At each step, the algorithm looks for an unused peak within the tolerance window. The closest candidate is chosen. If none exists, the cluster terminates — no skips are allowed.

3. Scoring

Each candidate cluster is scored against a theoretical isotope distribution using the Bhattacharyya coefficient, penalised for missed peaks that should have been detectable above min_intensity. The score is in the range 0–1, where 1 is a perfect match to the theoretical envelope.

4. Charge assignment

The charge with the highest score wins. Ties are broken by cluster size.

5. Rejection

If the winning score is below min_score, the seed is marked as a singleton (charge=-1, score=0.0). The other peaks that were tested as cluster members remain available as seeds for future iterations.

6. Repeat

All peaks in the winning cluster are marked as used. The cycle restarts from the next most-intense unused peak until every input peak has been consumed or max_dpeaks is reached.


Parameters

def deconvolute(
    self,
    tolerance: float = 50,
    tolerance_type: Literal["ppm", "da"] = "ppm",
    charge_range: tuple[int, int] = (1, 3),
    intensity: Literal["base", "total"] = "total",
    max_dpeaks: int = 2000,
    min_intensity: float | str = "min",
    min_score: float = 0.0,
    inplace: bool = False,
) -> Self
Parameter Default Description
tolerance 50 Peak matching tolerance
tolerance_type "ppm" "ppm" or "da"
charge_range (1, 3) Min and max charge to try, inclusive
intensity "total" "total" sums all cluster peaks; "base" uses only the seed (monoisotopic) peak
max_dpeaks 2000 Upper bound on output peaks
min_intensity "min" Intensity floor for detectability scoring. "min" uses the spectrum minimum
min_score 0.0 Minimum profile score to accept a cluster; 0.0 accepts everything
inplace False Mutate in place instead of returning a new Spectrum

Score output

After deconvolution, spectrum.score is a float64 array parallel to mz/intensity. Each assigned cluster carries a score in 0–1 representing how well its observed intensity distribution matches the theoretical isotope envelope. Singletons always have score=0.0.
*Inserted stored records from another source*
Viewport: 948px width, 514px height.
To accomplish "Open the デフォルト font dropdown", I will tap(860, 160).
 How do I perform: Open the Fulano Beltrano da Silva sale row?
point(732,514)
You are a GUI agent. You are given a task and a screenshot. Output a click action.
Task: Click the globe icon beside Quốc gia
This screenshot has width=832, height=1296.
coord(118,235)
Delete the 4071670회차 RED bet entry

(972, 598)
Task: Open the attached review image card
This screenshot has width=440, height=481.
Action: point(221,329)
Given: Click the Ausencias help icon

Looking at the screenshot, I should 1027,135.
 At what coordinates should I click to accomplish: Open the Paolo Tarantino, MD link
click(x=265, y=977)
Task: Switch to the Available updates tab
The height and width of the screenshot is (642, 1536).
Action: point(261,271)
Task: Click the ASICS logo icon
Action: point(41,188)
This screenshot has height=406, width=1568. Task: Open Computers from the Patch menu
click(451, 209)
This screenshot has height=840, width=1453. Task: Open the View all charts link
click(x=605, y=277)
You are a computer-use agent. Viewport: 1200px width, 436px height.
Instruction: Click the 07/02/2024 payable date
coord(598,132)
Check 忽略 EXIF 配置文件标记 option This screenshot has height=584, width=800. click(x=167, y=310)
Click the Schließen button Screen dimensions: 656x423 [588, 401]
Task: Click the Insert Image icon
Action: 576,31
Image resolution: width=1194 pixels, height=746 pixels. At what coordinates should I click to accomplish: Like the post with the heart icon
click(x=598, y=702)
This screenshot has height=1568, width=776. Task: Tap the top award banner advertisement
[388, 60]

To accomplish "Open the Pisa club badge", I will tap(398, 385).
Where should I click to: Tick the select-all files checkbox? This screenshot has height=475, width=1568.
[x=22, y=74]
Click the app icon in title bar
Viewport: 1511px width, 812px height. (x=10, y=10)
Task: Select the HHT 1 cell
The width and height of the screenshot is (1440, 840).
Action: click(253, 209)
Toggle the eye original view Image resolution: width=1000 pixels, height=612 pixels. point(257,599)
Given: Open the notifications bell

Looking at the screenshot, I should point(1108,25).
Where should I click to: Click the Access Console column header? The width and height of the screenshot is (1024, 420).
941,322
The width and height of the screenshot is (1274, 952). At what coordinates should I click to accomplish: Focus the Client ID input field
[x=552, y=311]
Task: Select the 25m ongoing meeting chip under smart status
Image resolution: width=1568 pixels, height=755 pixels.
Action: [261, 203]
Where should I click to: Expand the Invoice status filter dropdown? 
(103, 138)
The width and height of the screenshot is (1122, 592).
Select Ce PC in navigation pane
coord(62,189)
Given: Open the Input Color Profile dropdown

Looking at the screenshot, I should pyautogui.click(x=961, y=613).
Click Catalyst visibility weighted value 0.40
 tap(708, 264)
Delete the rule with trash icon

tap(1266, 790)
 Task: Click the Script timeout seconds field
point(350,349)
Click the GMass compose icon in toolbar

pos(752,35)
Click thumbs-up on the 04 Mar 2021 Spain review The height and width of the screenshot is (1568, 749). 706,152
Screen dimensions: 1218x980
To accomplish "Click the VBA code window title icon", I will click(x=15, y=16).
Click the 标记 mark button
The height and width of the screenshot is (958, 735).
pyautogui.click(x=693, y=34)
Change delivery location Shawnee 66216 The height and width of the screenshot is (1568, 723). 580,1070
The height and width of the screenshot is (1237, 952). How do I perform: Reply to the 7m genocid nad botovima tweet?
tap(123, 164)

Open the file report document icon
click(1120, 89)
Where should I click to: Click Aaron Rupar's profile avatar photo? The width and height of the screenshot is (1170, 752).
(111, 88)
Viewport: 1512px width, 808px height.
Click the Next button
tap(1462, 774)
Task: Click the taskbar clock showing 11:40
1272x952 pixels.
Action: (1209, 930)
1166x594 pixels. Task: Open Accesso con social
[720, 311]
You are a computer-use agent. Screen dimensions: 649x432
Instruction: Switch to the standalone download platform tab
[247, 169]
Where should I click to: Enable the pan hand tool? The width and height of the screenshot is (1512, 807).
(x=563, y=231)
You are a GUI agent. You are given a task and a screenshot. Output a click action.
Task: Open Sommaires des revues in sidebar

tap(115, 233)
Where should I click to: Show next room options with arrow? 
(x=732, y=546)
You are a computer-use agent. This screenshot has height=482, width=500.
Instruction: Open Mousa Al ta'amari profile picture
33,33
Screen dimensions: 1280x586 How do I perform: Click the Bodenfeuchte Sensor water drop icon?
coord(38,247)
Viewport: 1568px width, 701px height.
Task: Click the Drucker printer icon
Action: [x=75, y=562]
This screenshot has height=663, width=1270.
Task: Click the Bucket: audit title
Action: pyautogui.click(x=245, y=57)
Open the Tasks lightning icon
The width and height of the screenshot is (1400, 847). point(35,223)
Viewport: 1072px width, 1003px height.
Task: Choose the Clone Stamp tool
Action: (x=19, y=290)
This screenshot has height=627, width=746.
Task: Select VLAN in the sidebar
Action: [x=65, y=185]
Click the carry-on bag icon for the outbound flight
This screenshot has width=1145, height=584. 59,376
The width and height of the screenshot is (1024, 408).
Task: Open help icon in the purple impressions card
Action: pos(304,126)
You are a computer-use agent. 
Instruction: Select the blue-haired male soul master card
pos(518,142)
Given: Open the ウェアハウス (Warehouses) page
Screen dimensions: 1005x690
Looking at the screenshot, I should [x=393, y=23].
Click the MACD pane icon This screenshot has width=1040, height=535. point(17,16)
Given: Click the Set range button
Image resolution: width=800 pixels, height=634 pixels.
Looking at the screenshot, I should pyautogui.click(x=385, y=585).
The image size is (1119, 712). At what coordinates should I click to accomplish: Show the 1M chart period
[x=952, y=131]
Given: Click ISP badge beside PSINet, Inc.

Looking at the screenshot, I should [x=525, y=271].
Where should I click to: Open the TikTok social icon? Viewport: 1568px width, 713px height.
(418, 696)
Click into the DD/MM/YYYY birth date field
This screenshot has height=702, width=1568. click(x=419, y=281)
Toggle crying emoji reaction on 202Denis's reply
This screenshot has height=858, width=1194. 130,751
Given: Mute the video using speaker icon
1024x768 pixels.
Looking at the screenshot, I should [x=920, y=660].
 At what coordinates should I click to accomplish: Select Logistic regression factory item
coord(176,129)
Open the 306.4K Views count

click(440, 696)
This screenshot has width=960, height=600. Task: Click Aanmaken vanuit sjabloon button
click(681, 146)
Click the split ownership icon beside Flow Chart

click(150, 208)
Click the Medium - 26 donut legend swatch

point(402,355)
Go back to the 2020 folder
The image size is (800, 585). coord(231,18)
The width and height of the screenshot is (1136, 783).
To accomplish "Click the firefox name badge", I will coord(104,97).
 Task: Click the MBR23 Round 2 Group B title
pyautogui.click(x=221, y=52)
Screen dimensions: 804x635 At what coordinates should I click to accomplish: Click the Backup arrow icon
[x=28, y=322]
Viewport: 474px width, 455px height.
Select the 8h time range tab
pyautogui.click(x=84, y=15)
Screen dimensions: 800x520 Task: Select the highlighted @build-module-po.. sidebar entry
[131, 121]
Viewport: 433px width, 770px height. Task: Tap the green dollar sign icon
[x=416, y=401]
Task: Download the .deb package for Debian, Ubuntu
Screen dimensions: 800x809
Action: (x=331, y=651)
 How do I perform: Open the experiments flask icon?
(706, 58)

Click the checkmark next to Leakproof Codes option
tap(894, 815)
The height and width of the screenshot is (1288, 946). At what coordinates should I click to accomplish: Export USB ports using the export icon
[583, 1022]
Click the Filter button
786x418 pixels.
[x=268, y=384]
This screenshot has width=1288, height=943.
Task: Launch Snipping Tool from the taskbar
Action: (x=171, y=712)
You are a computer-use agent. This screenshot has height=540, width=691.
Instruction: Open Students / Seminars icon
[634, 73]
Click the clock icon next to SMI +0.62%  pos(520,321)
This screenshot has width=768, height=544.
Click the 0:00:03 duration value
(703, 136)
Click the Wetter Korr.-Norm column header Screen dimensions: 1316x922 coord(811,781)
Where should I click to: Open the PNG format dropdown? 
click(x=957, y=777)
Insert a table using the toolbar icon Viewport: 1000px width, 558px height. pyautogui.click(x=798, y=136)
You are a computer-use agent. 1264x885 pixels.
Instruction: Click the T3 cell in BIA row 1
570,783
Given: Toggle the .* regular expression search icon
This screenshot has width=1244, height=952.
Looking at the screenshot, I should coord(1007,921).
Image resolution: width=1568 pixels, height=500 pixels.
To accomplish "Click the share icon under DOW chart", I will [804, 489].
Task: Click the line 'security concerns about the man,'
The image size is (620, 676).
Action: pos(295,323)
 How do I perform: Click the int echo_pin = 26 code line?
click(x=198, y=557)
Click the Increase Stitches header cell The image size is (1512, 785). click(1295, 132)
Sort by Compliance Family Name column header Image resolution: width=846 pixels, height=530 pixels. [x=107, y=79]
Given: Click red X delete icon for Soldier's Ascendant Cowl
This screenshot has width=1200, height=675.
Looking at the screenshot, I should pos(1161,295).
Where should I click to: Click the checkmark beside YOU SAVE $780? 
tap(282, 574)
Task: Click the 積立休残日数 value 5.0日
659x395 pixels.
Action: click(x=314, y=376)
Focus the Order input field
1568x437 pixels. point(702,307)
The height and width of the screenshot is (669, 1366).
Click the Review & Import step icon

decon = spec.deconvolute(charge_range=(1, 5), tolerance=10, tolerance_type="ppm")
print(decon.score)   # array of float64, same length as decon.mz

# Keep only well-matched clusters (score >= 0.5) and assigned peaks (charge > 0)
confident = decon.filter(min_score=0.5, min_charge=1)

The score array is propagated through .decharge(), so neutral-mass peaks retain their cluster score.


charge_range: Cover the full range you expect. A wider range increases runtime linearly. For tryptic peptides (1, 5) is typical; for intact proteins (5, 50) or wider.

tolerance: The default 50 ppm is conservative. For high-resolution instruments (Orbitrap, timsTOF) use 5–15 ppm.

intensity mode: "total" is recommended for quantification — it captures the full isotope envelope signal. Use "base" if downstream tools expect monoisotopic intensity only.


Charge conventions

charge value Meaning
> 0 Assigned isotope cluster with this charge state
-1 Singleton — no isotope neighbours found at any tested charge

Worked example

import numpy as np
from spxtacular import Spectrum

# Simulated z=2 peptide: monoisotopic at 700.35, two isotope peaks
# Expected isotope spacing: 1.00335 / 2 ≈ 0.5017 Da
mz = np.array([
    700.35, 700.85, 701.35,   # z=2 cluster
    450.20,                    # singleton
], dtype=np.float64)
intensity = np.array([8e4, 6e4, 2e4, 1e3], dtype=np.float64)

spec = Spectrum(mz=mz, intensity=intensity)
decon = spec.deconvolute(charge_range=(1, 4), tolerance=10, tolerance_type="ppm")

for mz_val, z, inten in zip(decon.mz, decon.charge, decon.intensity):
    label = f"z={z}" if z != -1 else "singleton"
    print(f"  mz={mz_val:.4f}  {label}  intensity={inten:.2e}")

Expected output:

  mz=450.2000  singleton  intensity=1.00e+03
  mz=700.3500  z=2        intensity=1.60e+05

Two input peaks collapsed into one cluster entry. The singleton is preserved with charge=-1.

To convert the assigned peaks to neutral masses, chain .decharge():

neutral = decon.decharge()
# drops singletons, outputs neutral monoisotopic masses